### Your instructions
Lift out all lines below that contain "agent".

### The input
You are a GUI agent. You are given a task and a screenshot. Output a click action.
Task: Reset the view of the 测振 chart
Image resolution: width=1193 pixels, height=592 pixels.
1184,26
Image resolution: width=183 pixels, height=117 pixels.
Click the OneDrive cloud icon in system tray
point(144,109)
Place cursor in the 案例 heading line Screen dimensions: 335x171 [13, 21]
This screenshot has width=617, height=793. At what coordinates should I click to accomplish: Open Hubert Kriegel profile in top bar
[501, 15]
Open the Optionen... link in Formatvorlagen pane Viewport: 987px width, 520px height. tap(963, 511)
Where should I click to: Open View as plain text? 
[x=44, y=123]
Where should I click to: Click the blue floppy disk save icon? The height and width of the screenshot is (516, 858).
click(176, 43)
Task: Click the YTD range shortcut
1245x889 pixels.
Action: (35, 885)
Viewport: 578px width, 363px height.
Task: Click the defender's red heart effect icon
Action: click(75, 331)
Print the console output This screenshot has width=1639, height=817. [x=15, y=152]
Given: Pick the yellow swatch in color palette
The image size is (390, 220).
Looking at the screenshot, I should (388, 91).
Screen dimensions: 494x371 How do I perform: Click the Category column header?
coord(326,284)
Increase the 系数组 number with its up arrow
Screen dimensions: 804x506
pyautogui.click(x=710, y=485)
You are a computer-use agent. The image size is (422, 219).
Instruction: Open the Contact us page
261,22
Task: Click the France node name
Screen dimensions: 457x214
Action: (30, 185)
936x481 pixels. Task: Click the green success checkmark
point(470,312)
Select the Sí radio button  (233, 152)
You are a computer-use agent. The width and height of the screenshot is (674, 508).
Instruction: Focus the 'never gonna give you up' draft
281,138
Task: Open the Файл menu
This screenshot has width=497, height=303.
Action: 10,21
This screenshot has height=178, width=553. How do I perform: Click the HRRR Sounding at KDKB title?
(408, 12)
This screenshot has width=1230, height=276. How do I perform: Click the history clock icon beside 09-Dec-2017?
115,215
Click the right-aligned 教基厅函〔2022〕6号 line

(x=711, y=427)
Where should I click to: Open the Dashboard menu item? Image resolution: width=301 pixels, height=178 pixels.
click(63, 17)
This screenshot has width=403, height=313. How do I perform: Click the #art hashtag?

### The answer
You are a GUI agent. You are given a task and a screenshot. Output a click action.
You are a computer-use agent. The image size is (422, 219).
You are a computer-use agent. The width and height of the screenshot is (674, 508).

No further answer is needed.